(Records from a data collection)
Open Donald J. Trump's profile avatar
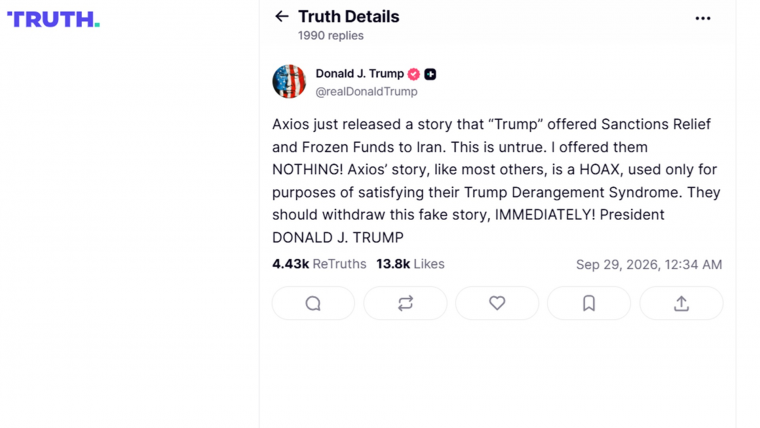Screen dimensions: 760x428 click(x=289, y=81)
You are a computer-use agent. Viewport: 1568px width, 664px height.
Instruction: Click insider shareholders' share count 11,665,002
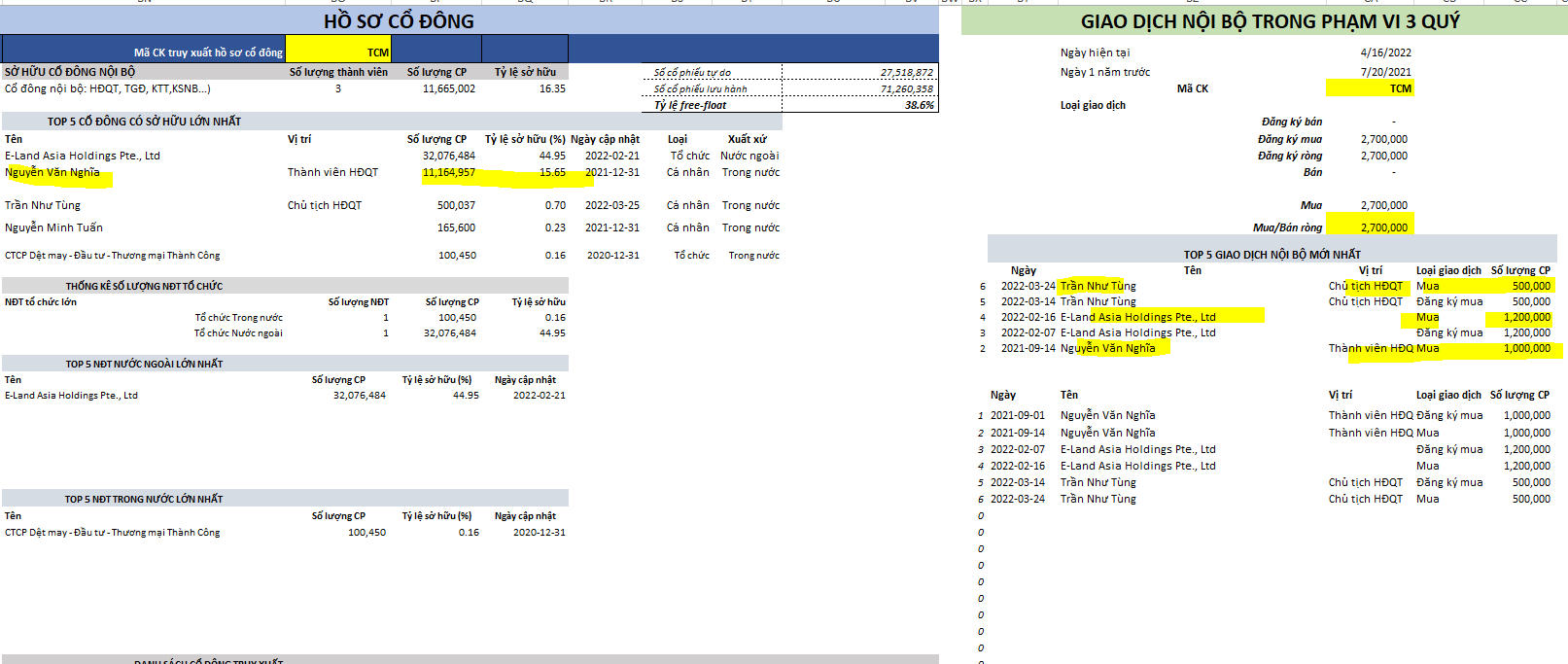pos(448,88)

_Exercise_.
Give the entries again exactly, but skip every image.

_Response area_.
Open Donald J. Trump's profile avatar
Screen dimensions: 760x428 click(x=289, y=81)
You are a computer-use agent. Viewport: 1568px width, 664px height.
Instruction: Click insider shareholders' share count 11,665,002
pos(448,88)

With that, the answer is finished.